Mary Worth is a newspaper comic strip, which has had a seven-decade run since it began in 1938 under the title Mary Worth's Family—a name that was later changed in 1942 in recognition of the fact that the strip came to focus more and more on the title character Mary Worth and less on the members of her extended family. Distributed by King Features Syndicate, this pioneering soap opera-style strip had an influence on several realistically drawn continuity strips that followed. The strip, by Allen Saunders and Dale Connor, initially appeared under the pseudonym "Dale Allen". Ken Ernst succeeded Connor as artist in 1942, and the title was shortened. Harvey Comics published a comic-book spinoff, Love Stories of Mary Worth, from 1949 to 1950. It is loosely associated with an older comic strip, Apple Mary: Mary Worth's Family, though its current syndicate denies any association no matter how loose.

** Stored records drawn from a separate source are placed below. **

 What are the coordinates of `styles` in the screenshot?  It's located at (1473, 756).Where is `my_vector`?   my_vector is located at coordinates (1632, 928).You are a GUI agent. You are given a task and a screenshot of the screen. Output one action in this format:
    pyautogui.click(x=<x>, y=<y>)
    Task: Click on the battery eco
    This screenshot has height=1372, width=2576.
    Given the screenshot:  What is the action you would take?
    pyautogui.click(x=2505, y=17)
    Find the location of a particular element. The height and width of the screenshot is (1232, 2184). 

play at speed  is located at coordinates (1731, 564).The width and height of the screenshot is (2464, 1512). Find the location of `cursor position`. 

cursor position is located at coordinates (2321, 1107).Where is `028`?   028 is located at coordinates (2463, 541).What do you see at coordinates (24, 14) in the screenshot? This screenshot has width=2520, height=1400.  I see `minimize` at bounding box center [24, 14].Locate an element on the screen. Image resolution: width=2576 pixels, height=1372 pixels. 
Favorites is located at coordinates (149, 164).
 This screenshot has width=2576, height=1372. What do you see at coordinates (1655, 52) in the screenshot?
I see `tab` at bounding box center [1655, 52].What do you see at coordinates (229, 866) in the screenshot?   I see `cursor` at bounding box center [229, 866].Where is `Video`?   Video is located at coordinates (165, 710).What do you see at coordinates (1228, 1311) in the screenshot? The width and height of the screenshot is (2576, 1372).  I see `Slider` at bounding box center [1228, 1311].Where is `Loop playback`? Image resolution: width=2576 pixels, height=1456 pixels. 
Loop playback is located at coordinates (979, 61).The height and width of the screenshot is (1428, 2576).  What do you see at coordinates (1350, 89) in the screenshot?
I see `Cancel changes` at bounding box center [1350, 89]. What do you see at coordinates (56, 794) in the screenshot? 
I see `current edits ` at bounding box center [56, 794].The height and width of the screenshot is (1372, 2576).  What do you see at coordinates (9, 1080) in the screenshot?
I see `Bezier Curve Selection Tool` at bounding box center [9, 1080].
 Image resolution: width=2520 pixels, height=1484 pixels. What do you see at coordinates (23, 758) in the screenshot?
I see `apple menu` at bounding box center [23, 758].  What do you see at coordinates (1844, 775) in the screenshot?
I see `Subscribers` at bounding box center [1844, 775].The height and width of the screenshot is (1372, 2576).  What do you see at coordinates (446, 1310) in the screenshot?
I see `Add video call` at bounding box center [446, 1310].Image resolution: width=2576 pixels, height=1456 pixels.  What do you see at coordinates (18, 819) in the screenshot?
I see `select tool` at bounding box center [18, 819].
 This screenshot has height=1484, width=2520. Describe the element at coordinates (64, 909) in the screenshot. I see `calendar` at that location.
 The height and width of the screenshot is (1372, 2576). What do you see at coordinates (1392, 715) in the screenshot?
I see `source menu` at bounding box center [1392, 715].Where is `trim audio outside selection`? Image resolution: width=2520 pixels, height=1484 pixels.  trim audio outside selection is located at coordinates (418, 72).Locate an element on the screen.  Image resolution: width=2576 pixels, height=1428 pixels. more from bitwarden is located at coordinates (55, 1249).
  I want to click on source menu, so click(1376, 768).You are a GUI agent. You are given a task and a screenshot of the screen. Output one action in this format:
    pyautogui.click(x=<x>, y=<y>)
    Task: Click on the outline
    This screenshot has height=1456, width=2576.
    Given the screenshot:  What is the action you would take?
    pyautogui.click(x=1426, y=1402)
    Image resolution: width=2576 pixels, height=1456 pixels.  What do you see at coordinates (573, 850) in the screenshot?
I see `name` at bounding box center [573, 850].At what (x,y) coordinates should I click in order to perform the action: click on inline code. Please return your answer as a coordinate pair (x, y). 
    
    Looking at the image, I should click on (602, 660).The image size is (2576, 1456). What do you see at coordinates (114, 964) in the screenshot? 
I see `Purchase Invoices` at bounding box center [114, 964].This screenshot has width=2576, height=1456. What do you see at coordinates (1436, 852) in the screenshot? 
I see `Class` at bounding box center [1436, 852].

Many reference sources state it was a continuation of King Features Syndicate's Depression-era strip Apple Mary, created by Martha Orr in 1932, centering on an old woman who sold apples on the street and offered humble common sense.Apple Mary ran through 1939, at which point, writes comics historian Don Markstein, "It's generally thought that under a new writer (Allen Saunders, whose credits include Kerry Drake and Steve Roper) and artist (Dale Connor, formerly Orr's assistant), it gradually metamorphosed into Mary Worth. As late as February 1940, the strip appeared as Apple Mary, subtitled Mary Worth's Family. (See example here.)
King Features, which gives the debut year of Mary Worth as 1938, denies any connection between the strips, saying, "Contrary to popular belief, Mary Worth is not a continuation of the Depression Era favorite Apple Mary. The strip was created as a replacement feature offered to newspapers when Martha Orr, who created the dowdy apple peddler, retired. The only thing the new title character had in common with her predecessor was a first name."